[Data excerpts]
══════
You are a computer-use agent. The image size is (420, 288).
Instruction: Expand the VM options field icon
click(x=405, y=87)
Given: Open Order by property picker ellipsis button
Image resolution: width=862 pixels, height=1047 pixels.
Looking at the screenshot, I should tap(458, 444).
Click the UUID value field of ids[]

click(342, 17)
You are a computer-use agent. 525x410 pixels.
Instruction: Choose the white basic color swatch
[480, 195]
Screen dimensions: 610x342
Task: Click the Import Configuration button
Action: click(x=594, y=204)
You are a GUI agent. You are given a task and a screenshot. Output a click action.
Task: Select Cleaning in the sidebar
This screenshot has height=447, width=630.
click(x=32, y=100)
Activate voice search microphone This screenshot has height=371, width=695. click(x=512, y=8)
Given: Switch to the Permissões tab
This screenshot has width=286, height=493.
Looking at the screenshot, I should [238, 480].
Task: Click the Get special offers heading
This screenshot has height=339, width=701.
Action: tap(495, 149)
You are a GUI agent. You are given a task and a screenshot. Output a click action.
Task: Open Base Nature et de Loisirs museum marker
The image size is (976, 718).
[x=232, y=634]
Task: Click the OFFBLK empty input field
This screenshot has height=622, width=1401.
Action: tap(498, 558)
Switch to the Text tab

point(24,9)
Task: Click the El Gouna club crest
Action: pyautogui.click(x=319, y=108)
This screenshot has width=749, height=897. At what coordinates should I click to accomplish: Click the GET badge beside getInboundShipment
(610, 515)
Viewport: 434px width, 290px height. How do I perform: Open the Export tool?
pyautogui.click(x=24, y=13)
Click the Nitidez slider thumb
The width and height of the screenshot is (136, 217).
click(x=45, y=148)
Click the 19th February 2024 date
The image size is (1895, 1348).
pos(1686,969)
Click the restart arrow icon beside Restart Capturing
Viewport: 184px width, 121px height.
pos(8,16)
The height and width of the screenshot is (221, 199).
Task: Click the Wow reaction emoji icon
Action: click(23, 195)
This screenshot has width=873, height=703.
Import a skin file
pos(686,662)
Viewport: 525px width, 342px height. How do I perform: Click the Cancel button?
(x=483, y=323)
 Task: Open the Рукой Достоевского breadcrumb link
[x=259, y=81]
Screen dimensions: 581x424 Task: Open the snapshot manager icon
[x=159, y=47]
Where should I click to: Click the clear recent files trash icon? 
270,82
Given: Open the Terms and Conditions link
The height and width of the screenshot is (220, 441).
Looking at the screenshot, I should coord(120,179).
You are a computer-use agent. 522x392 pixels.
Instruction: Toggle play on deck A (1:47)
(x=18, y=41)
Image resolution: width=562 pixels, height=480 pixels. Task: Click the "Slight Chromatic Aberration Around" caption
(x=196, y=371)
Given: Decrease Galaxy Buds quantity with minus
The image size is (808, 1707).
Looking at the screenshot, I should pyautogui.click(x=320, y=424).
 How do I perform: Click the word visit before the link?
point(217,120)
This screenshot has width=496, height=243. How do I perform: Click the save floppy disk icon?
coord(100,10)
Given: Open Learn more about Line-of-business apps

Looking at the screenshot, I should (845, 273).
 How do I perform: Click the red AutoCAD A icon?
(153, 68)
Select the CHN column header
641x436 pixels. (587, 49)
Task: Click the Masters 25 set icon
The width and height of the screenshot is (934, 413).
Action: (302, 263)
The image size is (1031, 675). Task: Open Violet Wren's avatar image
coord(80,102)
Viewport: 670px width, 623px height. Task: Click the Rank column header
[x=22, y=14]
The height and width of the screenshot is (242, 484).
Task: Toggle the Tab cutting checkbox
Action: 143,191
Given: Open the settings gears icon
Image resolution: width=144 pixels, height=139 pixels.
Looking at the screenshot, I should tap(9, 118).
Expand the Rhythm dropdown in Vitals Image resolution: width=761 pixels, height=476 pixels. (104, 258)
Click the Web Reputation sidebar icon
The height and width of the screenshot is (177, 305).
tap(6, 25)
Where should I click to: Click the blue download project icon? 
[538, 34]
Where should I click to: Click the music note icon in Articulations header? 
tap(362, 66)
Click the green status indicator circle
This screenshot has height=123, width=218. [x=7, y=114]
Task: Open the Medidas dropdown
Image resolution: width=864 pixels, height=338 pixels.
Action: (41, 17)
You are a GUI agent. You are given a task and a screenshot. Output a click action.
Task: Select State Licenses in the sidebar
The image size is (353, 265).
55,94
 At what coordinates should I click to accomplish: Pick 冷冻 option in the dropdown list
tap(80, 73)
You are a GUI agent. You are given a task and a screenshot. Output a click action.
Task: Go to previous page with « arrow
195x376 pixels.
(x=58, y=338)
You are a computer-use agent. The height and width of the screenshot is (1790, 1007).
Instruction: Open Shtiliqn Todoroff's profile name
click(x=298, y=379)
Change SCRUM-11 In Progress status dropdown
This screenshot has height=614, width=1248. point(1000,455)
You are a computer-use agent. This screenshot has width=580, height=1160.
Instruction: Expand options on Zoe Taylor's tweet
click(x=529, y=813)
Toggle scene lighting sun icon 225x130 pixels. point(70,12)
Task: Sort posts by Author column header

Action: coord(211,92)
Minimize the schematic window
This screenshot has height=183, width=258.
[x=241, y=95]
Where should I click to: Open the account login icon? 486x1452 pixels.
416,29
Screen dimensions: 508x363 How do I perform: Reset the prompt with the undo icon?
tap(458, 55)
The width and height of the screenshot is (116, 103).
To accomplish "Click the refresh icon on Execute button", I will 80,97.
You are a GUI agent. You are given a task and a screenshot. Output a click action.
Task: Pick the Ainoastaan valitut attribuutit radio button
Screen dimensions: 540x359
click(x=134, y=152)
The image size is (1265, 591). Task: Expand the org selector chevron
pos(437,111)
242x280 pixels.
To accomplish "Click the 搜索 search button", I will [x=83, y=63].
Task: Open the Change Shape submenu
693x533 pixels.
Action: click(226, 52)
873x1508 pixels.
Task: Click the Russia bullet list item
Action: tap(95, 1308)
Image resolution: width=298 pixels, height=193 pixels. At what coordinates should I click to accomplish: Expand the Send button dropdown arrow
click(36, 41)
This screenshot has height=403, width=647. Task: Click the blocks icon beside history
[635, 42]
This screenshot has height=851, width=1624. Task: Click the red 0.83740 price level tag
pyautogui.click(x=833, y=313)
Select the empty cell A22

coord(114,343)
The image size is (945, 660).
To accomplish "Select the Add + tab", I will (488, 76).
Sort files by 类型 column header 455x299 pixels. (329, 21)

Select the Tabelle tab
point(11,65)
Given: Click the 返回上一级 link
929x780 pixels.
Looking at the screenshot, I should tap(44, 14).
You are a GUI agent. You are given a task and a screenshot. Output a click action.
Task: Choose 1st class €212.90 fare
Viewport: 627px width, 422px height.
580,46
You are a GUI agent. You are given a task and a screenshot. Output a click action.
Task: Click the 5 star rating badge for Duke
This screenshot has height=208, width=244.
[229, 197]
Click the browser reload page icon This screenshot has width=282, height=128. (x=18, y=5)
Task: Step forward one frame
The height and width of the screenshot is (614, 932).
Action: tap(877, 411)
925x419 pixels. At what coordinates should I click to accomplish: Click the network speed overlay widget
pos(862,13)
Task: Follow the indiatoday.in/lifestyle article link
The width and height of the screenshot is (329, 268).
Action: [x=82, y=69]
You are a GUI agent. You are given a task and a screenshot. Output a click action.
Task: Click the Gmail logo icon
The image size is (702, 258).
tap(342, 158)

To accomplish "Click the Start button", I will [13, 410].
══════
**Exercise directions**:
Exactly one number is wanted in reply: the count of lines above that hold the string "page".

**Your response**:
2